First let’s consider the issues faced by the energy ‘supermajors’.

  • Recent estimates suggest that, directly and indirectly, the oil and gas industry accounts for more than 40% of global greenhouse gas emissions.
  • Global warming and increasingly common climate events, such as flooding and devastating wildfires, are thought to result from rising levels of greenhouse gases, including carbon dioxide, in the atmosphere.
  • Pressure is mounting on Big Oil to address not only their own carbon emissions, but also those of their customers, known as Scope 3 emissions, for which they are increasingly held responsible.
  • Anglo-Dutch supermajor Shell has been ordered by a court in the Netherlands to step up the pace of its emissions cuts, and to target NZE by 2035 instead of the planned 2050.

The road ahead

So how should the supermajors move forward? Divestment of energy production assets looks like an easy win. US and European energy companies have made disposals worth $28 billion since 2018. And in order to keep up with shareholder pressure, a further $140 billion of assets is slated for disposal, often with a view to investing the proceeds in greener energy solutions. As an example, Shell recently announced the $9.5 billion sale of its business in the Permian Basin, the largest oilfield in the US. Alongside this the company revealed a plan to install 50,000 on-street charging devices, securing a third of the electric vehicle charging market, in the UK. So far, so good.


Value of exploration and production assets sold ($ billion)

Shell - Value of exploration and production assets sold ($ billion)

*estimated data include $9.5 billion disposal in September 2021

But appearances can be deceptive. Recent deals in the sector, including disposals and new joint ventures, might simply result in taking these assets off Big Oil’s balance sheet, giving a ‘cleaner and greener’ look when viewed through the NZE lens. And the new owners might not be best suited for these assets, as they are likely planning to extract every last drop of hydrocarbon in an unsustainable way. Indeed, the supermajors have been advised that they would themselves be the best and most responsible operators of these assets to the end of their useful life. So is it all about the optics?
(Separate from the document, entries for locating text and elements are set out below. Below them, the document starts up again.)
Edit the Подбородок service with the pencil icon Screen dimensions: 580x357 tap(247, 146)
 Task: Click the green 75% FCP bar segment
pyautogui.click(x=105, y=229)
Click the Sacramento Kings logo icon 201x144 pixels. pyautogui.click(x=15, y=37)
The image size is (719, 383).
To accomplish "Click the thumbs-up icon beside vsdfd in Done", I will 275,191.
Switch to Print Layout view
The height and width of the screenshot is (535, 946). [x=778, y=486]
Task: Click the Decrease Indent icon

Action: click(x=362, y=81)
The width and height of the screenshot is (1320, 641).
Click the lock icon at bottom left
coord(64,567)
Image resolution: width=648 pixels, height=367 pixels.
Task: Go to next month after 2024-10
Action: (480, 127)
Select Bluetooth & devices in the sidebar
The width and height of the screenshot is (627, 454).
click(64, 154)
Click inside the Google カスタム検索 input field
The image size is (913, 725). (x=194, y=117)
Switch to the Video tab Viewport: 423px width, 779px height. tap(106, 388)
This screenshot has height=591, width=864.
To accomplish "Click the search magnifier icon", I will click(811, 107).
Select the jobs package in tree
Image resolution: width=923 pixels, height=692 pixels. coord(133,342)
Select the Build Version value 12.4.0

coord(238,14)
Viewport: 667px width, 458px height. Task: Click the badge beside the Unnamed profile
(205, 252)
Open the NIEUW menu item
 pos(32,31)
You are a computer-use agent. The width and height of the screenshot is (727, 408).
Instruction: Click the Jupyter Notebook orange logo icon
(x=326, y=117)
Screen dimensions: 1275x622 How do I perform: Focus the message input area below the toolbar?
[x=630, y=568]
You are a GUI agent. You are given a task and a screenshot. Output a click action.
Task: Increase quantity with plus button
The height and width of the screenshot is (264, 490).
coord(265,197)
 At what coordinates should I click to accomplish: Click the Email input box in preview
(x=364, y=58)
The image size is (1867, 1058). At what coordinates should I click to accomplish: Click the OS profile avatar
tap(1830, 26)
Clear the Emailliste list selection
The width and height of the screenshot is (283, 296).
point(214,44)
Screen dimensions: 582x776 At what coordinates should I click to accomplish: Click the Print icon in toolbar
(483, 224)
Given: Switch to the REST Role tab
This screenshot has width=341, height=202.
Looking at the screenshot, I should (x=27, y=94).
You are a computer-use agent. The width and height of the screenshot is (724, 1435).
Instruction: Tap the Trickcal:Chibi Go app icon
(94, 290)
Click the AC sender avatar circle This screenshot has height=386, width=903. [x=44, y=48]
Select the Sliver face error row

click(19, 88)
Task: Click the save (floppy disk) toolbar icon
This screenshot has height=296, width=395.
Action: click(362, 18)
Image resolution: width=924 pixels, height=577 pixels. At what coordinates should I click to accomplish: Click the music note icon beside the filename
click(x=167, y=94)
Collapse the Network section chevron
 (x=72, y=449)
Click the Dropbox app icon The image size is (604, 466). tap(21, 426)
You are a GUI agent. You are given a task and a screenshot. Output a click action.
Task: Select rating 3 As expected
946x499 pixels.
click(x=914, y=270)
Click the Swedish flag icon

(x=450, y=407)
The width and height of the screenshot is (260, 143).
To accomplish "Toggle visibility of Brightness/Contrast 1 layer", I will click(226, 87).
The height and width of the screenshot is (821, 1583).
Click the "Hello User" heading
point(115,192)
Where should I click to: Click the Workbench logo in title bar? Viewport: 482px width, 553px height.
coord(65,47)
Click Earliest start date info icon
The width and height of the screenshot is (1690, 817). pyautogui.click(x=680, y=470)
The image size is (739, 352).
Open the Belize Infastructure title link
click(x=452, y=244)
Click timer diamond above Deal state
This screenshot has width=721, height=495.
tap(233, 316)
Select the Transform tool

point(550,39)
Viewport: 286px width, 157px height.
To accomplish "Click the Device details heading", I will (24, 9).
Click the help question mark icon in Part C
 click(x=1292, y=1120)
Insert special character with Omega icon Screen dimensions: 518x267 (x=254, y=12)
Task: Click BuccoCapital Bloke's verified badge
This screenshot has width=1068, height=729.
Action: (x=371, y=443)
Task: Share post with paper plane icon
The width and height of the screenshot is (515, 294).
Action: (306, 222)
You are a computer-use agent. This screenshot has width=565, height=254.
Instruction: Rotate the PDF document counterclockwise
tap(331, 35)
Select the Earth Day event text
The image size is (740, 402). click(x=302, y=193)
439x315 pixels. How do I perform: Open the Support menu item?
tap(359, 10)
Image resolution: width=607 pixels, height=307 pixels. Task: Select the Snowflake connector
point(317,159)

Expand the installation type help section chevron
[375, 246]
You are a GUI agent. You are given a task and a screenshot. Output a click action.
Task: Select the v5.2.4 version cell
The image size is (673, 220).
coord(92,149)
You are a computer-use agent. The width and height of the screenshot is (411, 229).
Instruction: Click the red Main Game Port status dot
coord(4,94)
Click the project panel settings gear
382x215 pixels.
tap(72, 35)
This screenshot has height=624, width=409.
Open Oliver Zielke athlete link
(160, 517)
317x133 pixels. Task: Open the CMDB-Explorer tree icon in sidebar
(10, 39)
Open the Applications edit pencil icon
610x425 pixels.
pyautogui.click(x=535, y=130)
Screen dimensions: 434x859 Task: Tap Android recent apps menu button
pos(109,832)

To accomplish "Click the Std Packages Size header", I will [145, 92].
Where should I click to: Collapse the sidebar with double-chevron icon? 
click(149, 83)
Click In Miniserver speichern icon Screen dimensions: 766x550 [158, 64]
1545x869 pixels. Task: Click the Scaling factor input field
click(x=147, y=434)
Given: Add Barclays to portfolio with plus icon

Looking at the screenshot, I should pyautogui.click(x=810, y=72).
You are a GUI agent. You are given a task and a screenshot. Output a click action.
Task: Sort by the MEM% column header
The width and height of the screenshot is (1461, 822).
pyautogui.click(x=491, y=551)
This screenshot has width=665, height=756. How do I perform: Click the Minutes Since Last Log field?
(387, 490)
And could hasty disposals, aimed at slashing emissions, even verge on greenwashing?

Architas view

The price of oil has rebounded this year, on hopes of a post-pandemic resurgence in demand. Big Oil is awash with cash from operations, as well as from asset disposals. Alongside investments in sustainable energy technology, they have been using this cash to make share buybacks and ramp up dividends, in the hope of restoring their place in investors’ good books. Yield hungry investors have been happy to receive this dependable source of income.

It’s worth noting that a story which might seem troubling for a specific equity sector, might offer a silver lining for other sectors or investors. As ever in uncertain times a diversified portfolio, covering a broad range of sectors and asset classes, can help to weather any tricky market trends.